___ Records to process

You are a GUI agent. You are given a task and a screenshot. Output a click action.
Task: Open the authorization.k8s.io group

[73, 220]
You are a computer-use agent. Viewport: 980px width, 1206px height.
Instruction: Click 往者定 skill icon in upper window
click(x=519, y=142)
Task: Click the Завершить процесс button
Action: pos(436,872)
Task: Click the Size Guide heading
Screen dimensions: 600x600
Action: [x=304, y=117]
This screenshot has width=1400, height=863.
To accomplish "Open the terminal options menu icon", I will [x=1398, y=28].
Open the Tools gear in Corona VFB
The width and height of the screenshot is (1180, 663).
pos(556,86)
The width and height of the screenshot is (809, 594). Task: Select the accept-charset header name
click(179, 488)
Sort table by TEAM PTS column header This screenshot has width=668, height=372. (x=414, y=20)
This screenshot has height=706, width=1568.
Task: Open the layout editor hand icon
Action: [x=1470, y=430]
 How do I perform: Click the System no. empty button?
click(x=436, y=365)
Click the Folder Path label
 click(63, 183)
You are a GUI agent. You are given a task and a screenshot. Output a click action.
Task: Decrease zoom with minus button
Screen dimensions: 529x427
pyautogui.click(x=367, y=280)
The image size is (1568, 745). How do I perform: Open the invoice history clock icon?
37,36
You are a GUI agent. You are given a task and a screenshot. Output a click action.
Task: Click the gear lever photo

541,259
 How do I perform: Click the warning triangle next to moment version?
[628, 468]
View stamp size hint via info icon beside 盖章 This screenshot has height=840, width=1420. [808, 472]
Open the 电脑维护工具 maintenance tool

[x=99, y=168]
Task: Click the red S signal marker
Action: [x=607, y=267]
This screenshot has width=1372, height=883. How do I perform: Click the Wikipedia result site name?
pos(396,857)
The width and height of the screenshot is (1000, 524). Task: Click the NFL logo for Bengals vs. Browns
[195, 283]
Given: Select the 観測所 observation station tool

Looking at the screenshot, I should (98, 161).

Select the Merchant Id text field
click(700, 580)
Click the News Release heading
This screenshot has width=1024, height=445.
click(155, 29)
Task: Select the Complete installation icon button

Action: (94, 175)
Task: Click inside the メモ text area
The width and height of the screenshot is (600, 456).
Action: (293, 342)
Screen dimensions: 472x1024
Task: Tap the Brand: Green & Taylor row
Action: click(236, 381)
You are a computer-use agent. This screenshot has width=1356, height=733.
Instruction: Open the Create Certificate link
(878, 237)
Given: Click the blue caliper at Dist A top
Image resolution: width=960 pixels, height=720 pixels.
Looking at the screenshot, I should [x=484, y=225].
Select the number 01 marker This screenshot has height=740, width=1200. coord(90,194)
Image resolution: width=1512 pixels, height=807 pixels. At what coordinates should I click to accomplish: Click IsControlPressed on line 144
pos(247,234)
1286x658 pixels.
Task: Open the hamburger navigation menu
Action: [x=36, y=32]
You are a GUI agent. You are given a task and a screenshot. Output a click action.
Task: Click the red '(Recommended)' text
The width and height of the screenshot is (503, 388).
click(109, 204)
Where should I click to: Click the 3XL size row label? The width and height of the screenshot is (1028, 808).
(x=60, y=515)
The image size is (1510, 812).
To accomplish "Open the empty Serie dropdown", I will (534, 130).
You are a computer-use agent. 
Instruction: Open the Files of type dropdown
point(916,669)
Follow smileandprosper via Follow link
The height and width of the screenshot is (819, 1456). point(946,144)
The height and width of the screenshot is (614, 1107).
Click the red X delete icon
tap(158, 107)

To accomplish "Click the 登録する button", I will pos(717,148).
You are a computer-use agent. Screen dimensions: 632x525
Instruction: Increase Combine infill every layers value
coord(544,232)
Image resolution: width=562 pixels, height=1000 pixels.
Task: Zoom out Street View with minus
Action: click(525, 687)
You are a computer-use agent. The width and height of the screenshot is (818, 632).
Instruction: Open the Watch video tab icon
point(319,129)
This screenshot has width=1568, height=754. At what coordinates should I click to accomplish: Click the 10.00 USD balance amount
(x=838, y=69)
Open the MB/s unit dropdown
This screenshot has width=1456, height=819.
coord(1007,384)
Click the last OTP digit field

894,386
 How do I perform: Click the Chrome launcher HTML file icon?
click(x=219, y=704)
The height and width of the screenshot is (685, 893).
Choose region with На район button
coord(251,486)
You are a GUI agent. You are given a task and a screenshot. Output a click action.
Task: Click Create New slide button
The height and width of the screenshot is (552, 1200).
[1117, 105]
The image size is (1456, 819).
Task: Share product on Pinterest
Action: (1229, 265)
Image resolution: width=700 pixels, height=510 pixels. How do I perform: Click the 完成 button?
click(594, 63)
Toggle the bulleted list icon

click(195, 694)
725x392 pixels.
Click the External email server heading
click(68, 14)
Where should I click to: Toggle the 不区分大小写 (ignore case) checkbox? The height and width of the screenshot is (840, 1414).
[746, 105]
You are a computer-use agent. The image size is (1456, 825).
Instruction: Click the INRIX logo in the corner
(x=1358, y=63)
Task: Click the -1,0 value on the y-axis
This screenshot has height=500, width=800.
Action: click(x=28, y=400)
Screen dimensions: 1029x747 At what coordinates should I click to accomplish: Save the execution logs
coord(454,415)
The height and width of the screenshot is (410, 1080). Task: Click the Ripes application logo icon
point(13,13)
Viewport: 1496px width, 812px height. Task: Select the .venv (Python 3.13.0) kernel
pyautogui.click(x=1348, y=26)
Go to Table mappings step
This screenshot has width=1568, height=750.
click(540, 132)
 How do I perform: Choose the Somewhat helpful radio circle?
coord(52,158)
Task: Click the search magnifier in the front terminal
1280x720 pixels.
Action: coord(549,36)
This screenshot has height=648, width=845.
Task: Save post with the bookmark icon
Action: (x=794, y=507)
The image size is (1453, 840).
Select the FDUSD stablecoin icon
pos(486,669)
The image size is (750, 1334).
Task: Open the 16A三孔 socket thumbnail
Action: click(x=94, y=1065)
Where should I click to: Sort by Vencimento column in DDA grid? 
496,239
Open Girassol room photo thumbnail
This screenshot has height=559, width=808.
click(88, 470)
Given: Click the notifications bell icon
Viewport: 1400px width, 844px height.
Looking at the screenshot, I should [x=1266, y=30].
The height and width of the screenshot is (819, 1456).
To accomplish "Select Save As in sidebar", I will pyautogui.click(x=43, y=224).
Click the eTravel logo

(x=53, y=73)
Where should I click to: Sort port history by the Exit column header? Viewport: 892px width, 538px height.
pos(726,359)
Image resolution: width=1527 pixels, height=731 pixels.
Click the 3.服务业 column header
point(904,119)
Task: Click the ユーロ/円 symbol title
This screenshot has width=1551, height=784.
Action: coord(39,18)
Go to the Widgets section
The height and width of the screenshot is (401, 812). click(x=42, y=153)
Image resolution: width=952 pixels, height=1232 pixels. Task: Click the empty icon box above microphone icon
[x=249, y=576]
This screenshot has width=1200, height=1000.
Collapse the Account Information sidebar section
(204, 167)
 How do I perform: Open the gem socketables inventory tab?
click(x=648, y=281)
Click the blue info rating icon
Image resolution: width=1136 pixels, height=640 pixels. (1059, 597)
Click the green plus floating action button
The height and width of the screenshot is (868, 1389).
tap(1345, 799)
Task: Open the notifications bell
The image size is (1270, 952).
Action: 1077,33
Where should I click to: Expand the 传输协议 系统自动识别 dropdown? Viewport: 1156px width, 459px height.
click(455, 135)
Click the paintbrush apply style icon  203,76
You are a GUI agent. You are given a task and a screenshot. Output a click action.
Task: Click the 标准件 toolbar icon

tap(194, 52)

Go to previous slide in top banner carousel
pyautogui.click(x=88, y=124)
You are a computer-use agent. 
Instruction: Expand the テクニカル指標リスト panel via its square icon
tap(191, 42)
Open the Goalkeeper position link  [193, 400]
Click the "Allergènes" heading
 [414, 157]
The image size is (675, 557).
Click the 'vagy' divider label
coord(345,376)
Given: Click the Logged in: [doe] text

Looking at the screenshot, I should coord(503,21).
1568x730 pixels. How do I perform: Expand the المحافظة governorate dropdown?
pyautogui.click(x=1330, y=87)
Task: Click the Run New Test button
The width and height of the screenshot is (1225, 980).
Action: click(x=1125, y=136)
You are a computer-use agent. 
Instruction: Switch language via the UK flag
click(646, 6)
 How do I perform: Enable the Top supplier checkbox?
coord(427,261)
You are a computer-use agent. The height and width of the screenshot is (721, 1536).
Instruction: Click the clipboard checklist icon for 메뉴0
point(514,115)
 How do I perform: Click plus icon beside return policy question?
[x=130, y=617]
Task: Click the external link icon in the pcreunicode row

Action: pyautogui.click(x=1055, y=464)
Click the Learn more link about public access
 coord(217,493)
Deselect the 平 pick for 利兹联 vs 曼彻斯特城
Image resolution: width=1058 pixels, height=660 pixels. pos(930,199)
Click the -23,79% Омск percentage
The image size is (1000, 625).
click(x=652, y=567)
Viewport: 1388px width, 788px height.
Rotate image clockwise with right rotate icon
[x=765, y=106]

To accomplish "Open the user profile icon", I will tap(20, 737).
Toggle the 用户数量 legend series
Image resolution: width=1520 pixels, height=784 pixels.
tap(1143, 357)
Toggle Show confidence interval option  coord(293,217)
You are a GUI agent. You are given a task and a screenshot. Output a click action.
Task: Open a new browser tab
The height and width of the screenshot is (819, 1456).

______

What is needed
Rewrite the listing from the line with "The height and width of the screenshot is (410, 1080)." up to and including the line with "coord(52,158)", changing "Somewhat helpful" to "Very helpful" and leaving everything else the same.

The completed task
The height and width of the screenshot is (410, 1080). Task: Click the Ripes application logo icon
point(13,13)
Viewport: 1496px width, 812px height. Task: Select the .venv (Python 3.13.0) kernel
pyautogui.click(x=1348, y=26)
Go to Table mappings step
This screenshot has width=1568, height=750.
click(540, 132)
 How do I perform: Choose the Very helpful radio circle?
coord(52,158)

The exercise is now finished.